EXERCISE OBJECTIVE:
Can you convert the lines from the one containing "Identify the location" through the end of the items, both included, into a JSON list of strings with one string per line, omitting blank lines and leaving the pictures out?

TASK INPUTS:
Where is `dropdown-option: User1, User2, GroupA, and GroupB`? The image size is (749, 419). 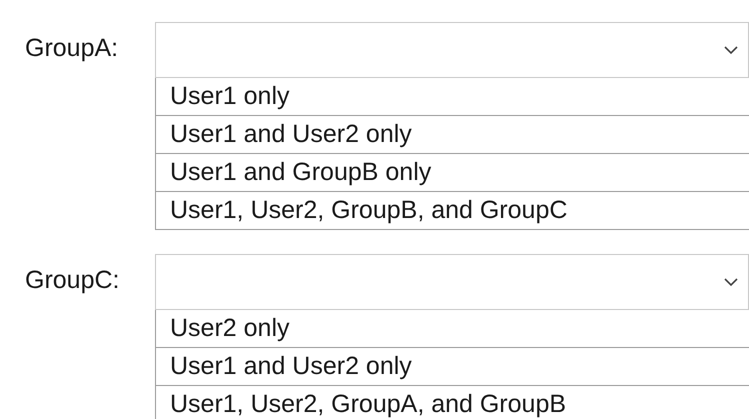 dropdown-option: User1, User2, GroupA, and GroupB is located at coordinates (452, 402).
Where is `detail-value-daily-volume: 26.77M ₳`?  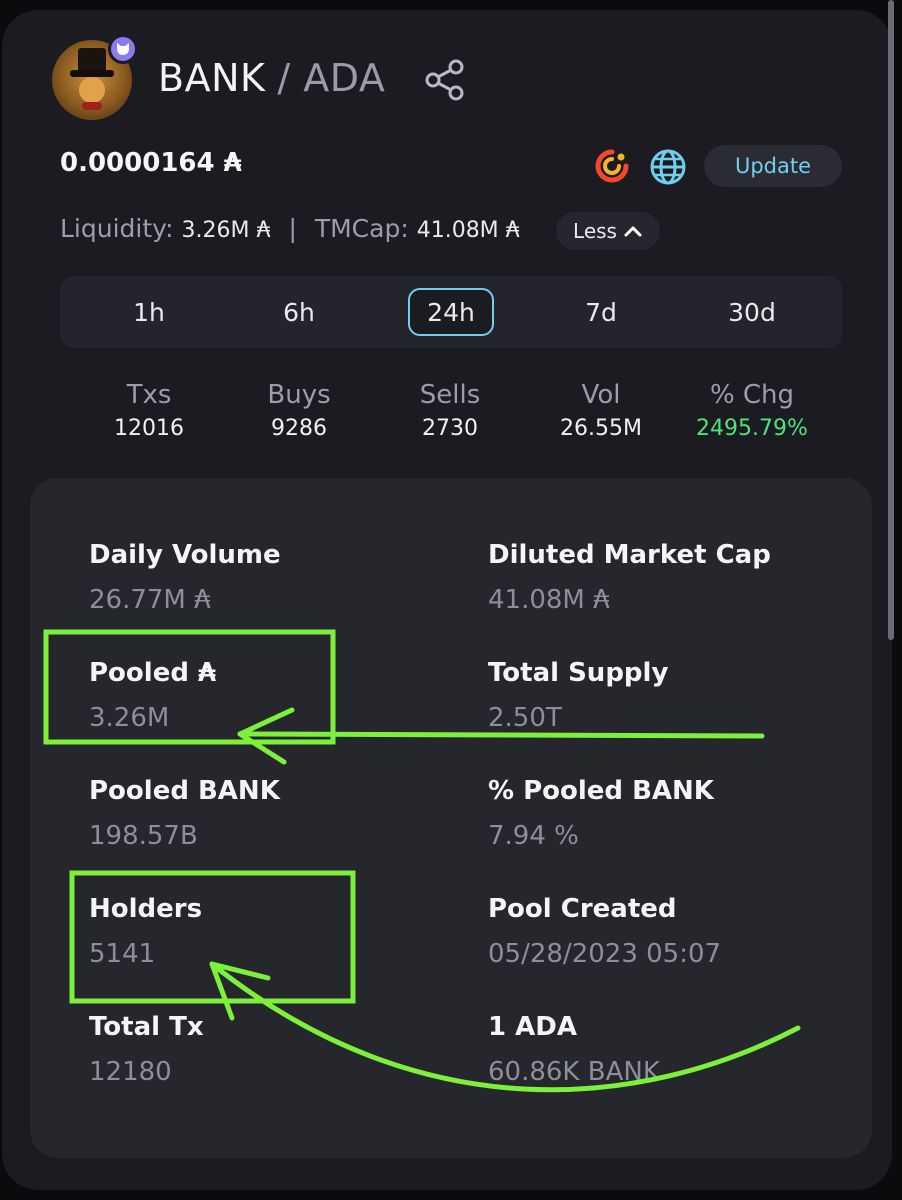
detail-value-daily-volume: 26.77M ₳ is located at coordinates (150, 600).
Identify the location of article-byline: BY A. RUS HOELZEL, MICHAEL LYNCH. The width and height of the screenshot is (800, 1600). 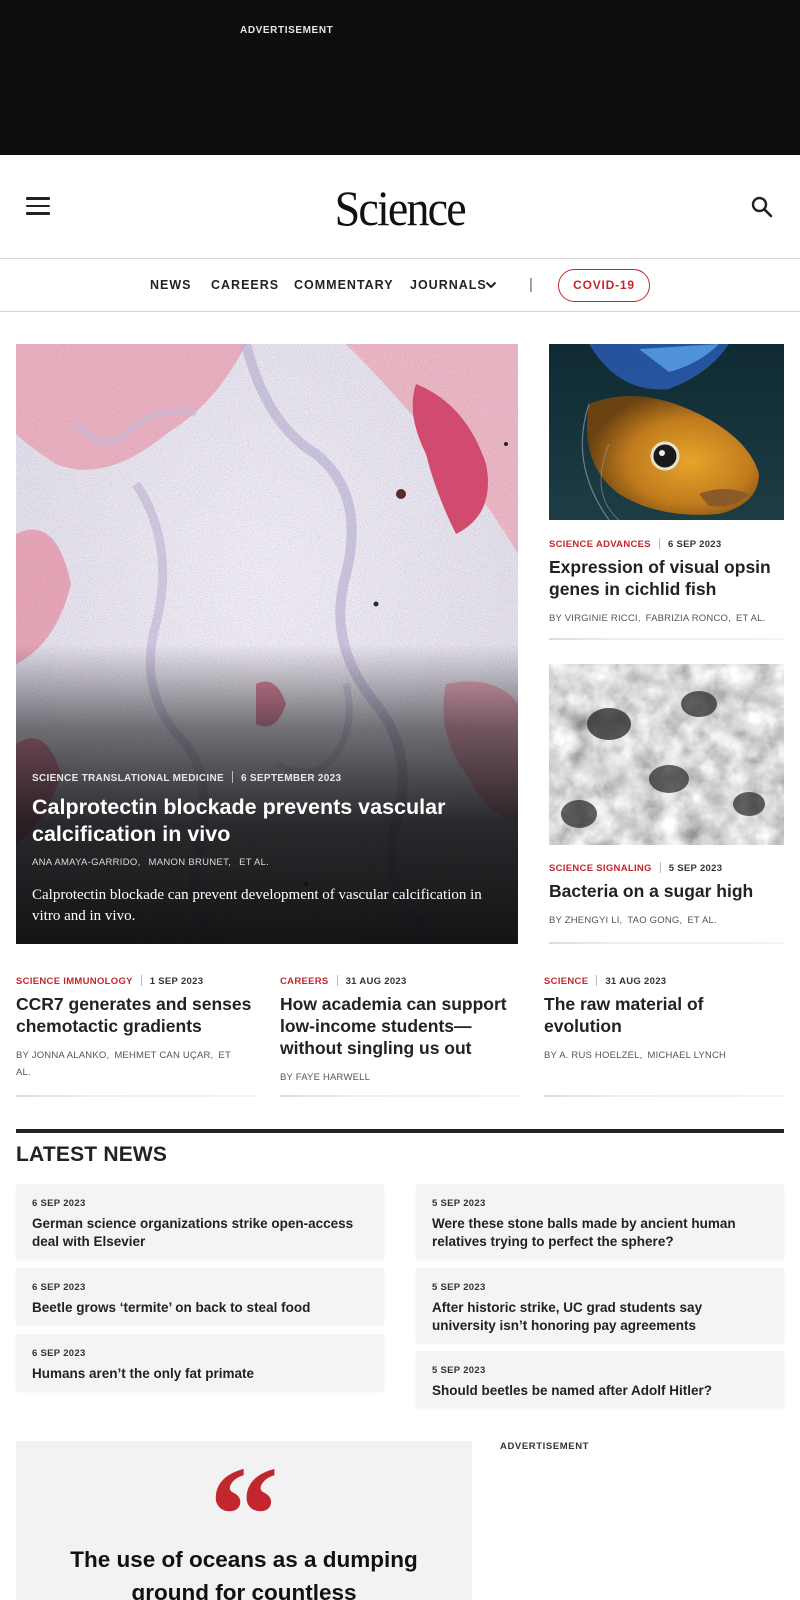
(664, 1056).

RESPONSE AREA:
[
  "Identify the location of article-byline: BY A. RUS HOELZEL, MICHAEL LYNCH. The width and height of the screenshot is (800, 1600). ",
  "(664, 1056)."
]